Vaarwel Amsterdam! (adiós - día 5)

En los viajes siempre intento coger para la ida el rimer vuelo de la mañana y para la vuelta el último de la tarde-noche. Ésta vez no fue posible, así que no pude aprovechar totalmente mi último día en Amsterdam.
Mi idea habría sido ir a algún otro pueblo de los alrededores, como Amstelveen pero me conformé con dar vueltas por el centro de la ciudad, para acabar de admirar los pequeños detalles que a simple vista no se ven, cómo que las casas en su tejado todas tienen un gancho. Esto es debido a que al ser tan estrechas las casas la única manera de subir los muebles es a través de las ventanas. Por lo que los ganchos sirven para hacer un sistema de poleas. Fijaros! Es muy curioso.

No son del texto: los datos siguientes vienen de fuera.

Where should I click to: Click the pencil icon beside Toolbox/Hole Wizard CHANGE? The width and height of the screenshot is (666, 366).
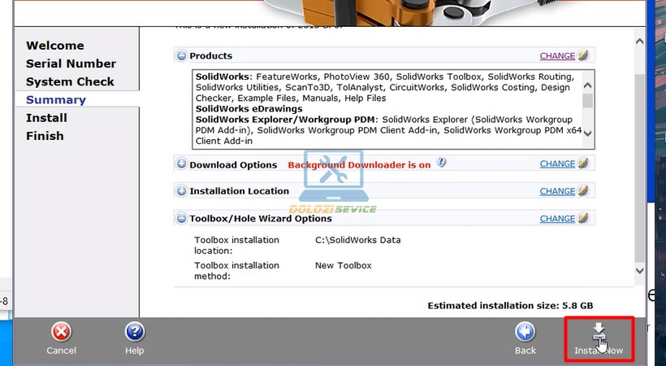[x=584, y=219]
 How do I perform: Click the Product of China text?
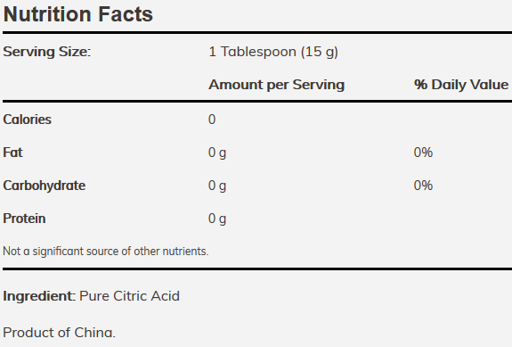tap(59, 333)
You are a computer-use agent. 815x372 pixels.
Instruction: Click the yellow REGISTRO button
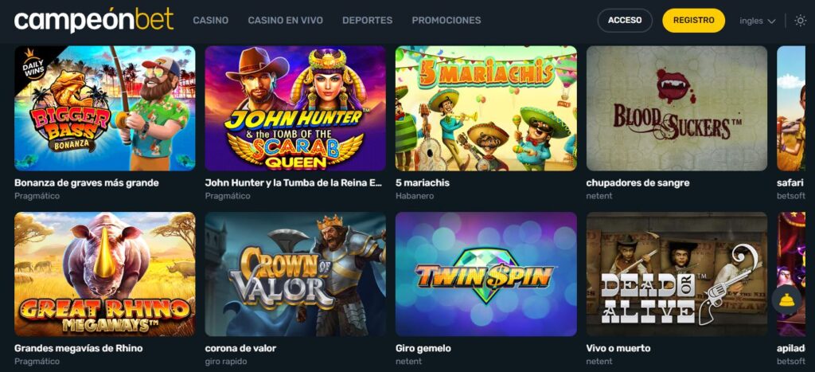(693, 20)
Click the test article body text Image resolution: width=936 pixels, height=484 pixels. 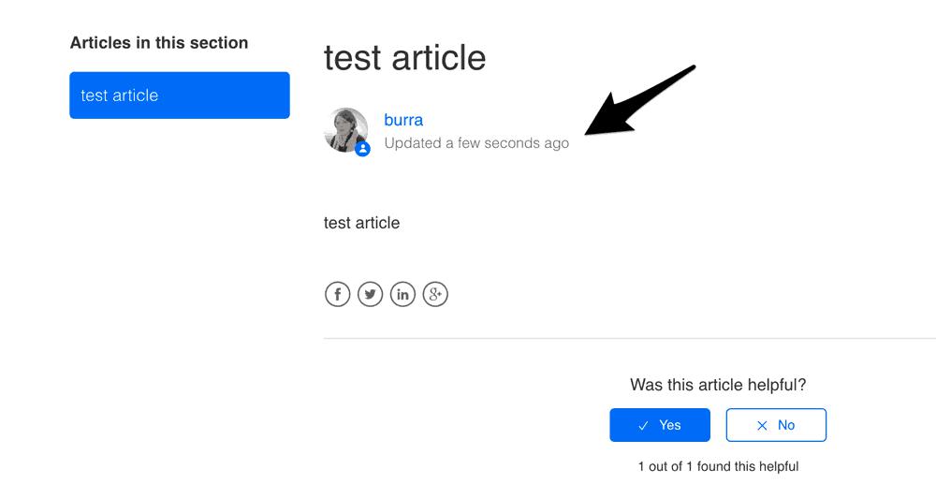(x=361, y=223)
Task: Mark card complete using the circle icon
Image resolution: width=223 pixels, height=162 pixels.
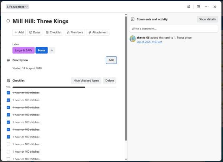Action: pos(8,21)
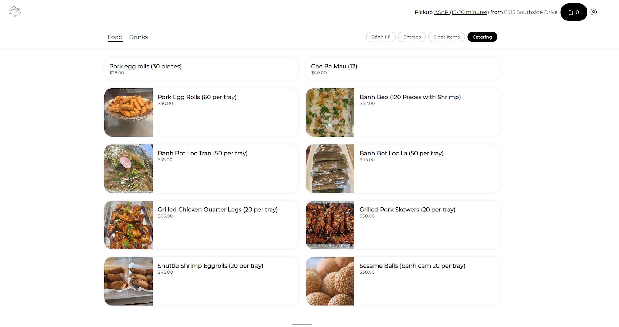Choose the Che Ba Mau (12) item
Screen dimensions: 619x327
click(403, 69)
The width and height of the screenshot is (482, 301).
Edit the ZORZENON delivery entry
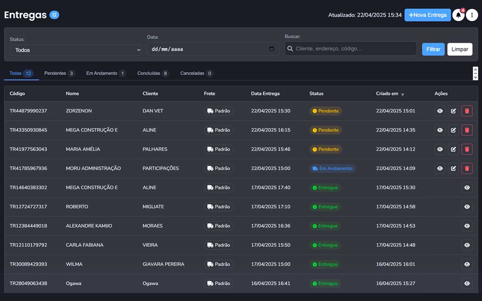[x=453, y=111]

He señalado con flechas los ganchos para poder identificarlos mejor :)
Amsterdam es también una ciudad muy verde. Tiene 28 parques, todos muy verdes. Pulmones en la ciudad ecológica, dónde el medio de transporte principal es la bicicleta.
Puesto que tenía tiempo, decidí ir al Beatrixpark. Es considerado uno de los más bonitos por su jardín victoriano y su lago con elegantes cisnes. La verdad es que tanto el Vondelpark cómo éste, hacen que te relajes, que te sientas que estas en la montaña, lejos de la civilización y es muy agradable.

Beatrixpark
Con esto me despido de Amsterdam, y con tiempo de sobras, me fui al aeropuerto de Schiphol. Por que tan pronto? Porque el aeropuerto tiene una azotea abierta en la que puedes ver cómo despegan y aterrizan los aviones y realmente vale la pena verlo. Así que recomiendo ir con tiempo. A parte de que es un aeropuerto gigante y perderse no es difícil.